保存中の抽出の暗号化を参照してください。

ステップ 5: インストールを検証する

  1. 次のコマンドを実行します。

    tsm security kms status

    返される可能性のある情報は次のとおりです。

    • ステータス: OK (キー コンテナが制御ノードからアクセス可能であることを示します)
    • モード: Azure キー コンテナ
    • コンテナ名: <key_vault_name>
    • Azure キー コンテナのキー名: <key_name>
    • アクティブなキーを示す、MEK で使用可能な UUID のリスト
    • KMS データにアクセスできない場合のエラー情報
  2. 抽出を暗号化して復号化した後でログを表示します。

    • 抽出をサイトにパブリッシュしてから暗号化します。保存中の抽出の暗号化を参照してください。

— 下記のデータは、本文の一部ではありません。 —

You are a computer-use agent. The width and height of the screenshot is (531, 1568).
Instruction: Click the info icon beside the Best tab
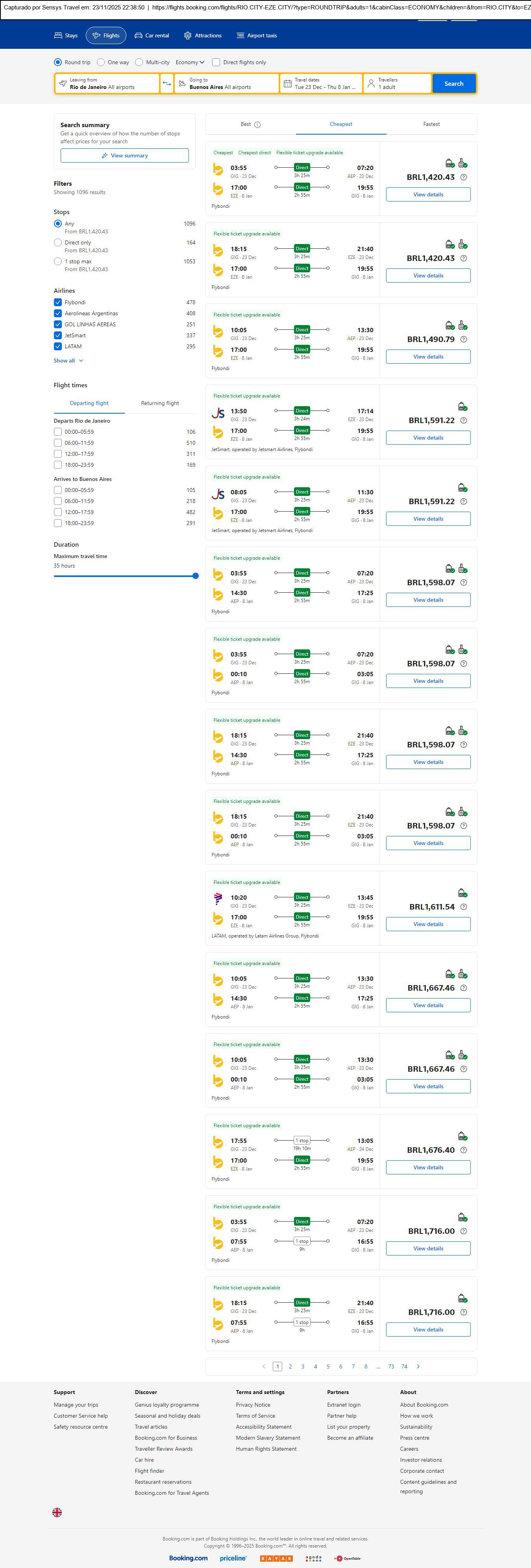[x=257, y=125]
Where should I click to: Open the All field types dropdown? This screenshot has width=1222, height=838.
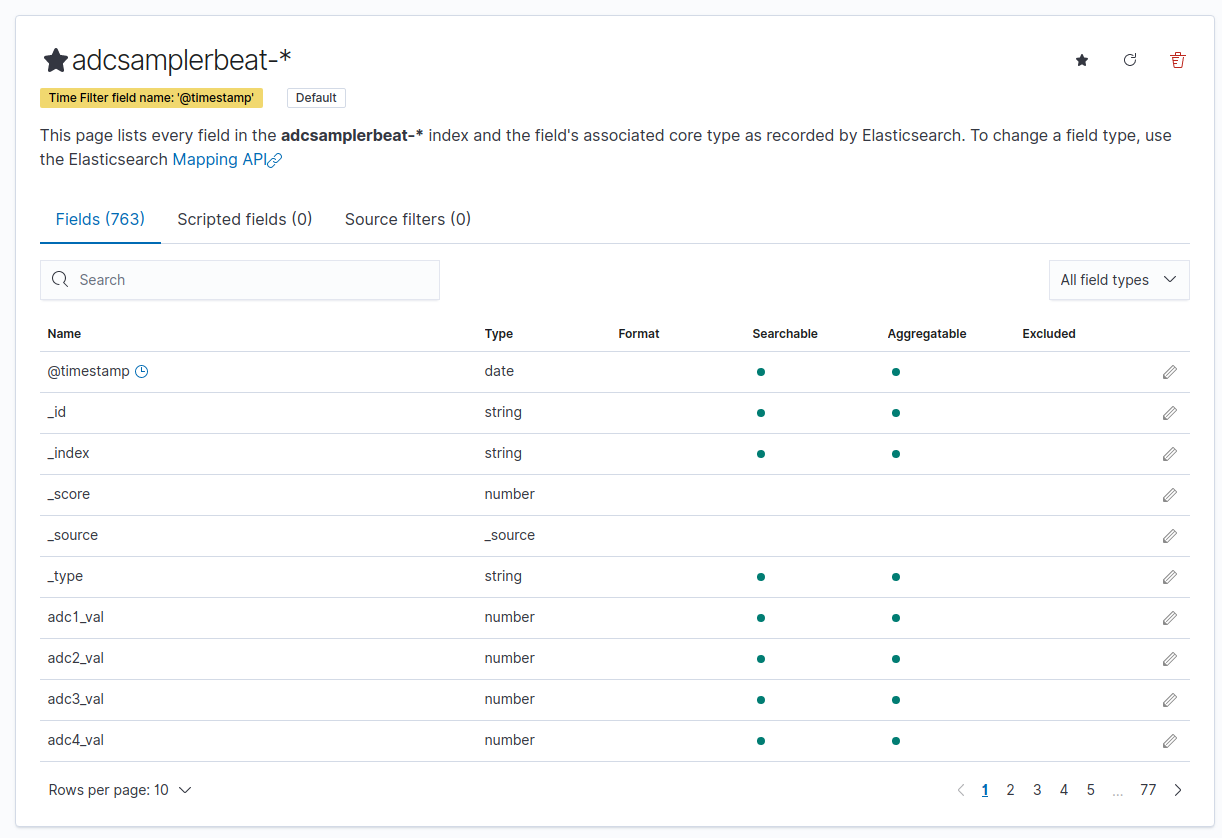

    • Tableau Desktop またはブラウザーで Web 作成を使用して抽出にアクセスします (このとき、抽出は使用のために復号化されます)。

    • vizqlserver_node ログ ファイルで AzureKeyVaultEnvelopeAccessorAzureKeyVaultEnvelope を検索します。このログの既定の場所は /var/opt/tableau/tableau_server/data/tabsvc/logs/ です。

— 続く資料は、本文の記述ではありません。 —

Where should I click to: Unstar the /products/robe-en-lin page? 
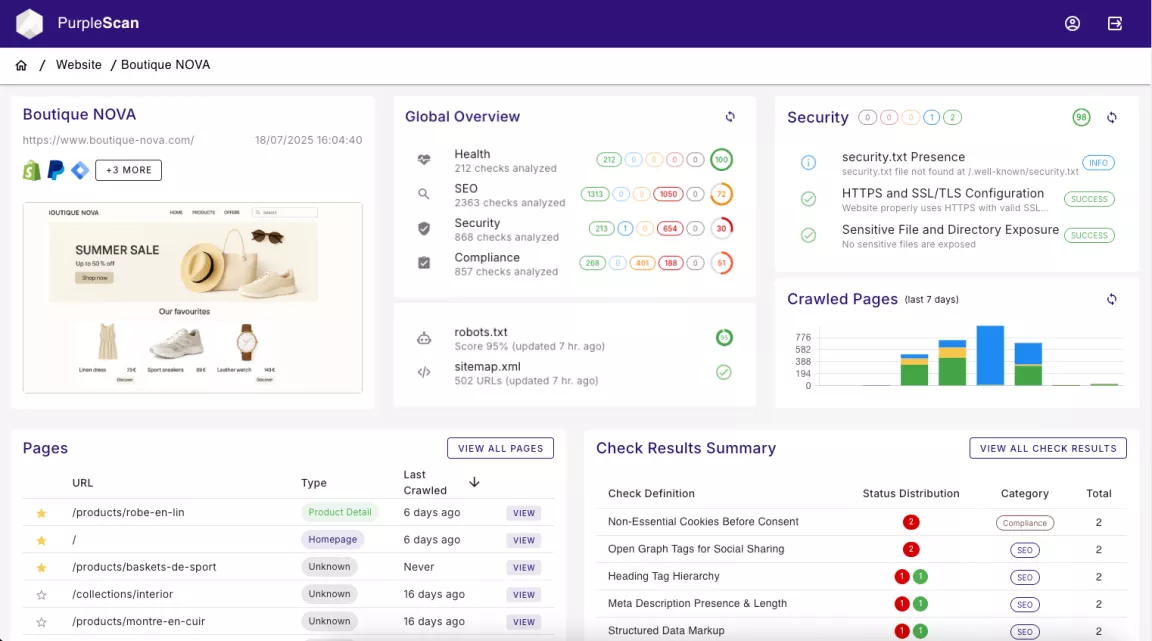(x=41, y=513)
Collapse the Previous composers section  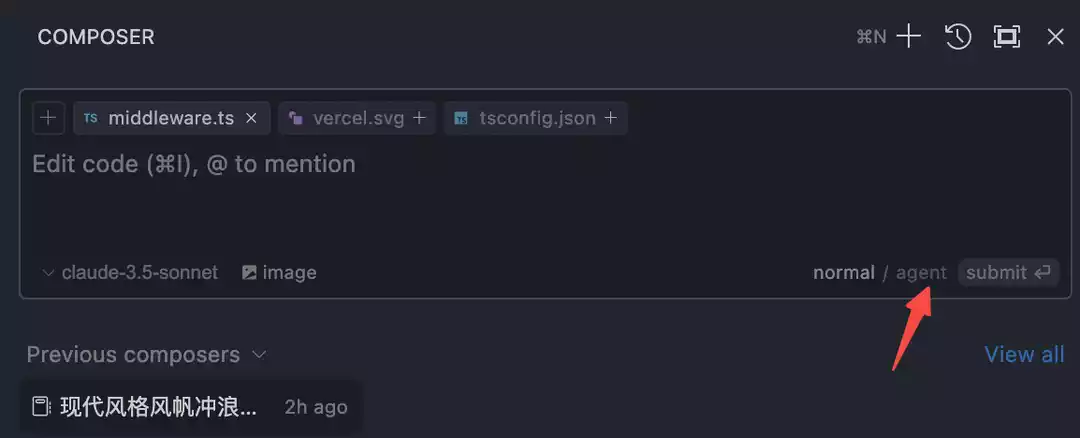pyautogui.click(x=259, y=354)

      Azure キー コンテナに関連するパブリッシュと抽出更新については、バックグラウンダーのログを検索します。ログの詳細については、Tableau Server ログとログ ファイルの場所を参照してください。

構成のトラブルシューティング

マルチノードの構成ミス

Azure キー コンテナ のマルチノード セットアップでは、クラスタ内の別のノードが正しく構成されていなくても、tsm security kms status コマンドから正常 (OK) ステータスが返される場合があります。KMS のステータス チェックでは、Tableau Server 管理コントローラー プロセスが実行されているノードだけが報告されます。クラスタ内の他のノードについては報告されません。既定では、Tableau Server 管理コントローラー プロセスは、クラスタ内の最初のノードで実行されます。

したがって、他のノードが誤って構成されているために Tableau Server が Azure キーにアクセスできない場合、これらのノードではさまざまなサービスについてエラー状態が報告され、起動が失敗します。

KMS を「azure」モードに設定した後で一部のサービスが起動に失敗する場合は、コマンド tsm security kms set-mode local を実行してローカル モードに戻します。

Azure キーの更新

Azure で Azure キーを更新します。必須またはスケジュールされたキー更新期間はありません。キーを更新するには、Azure で新しいキー バージョンを作成します。キー コンテナ名とキー名が変更されないため、通常の Azure キーの更新シナリオでは Tableau Server で KMS 構成を更新する必要はありません。

Azure キー コンテナを使用したバックアップと復元

サーバーのバックアップは、Azure キー コンテナ モードで追加の構成や手順を使用せずに作成できます。バックアップには、RMK と MEK の暗号化されたコピーが含まれます。キーを復号化するには、Azure キー コンテナ にアクセスして操作する必要があります。

復元シナリオの場合、復元先のサーバーは Azure キー コンテナ モードまたはローカル KMS モードのいずれかになります。唯一の要件は、バックアップの復元先のサーバーが、バックアップで使用された Azure キー コンテナ に対する復号化アクセス権を持っていることです。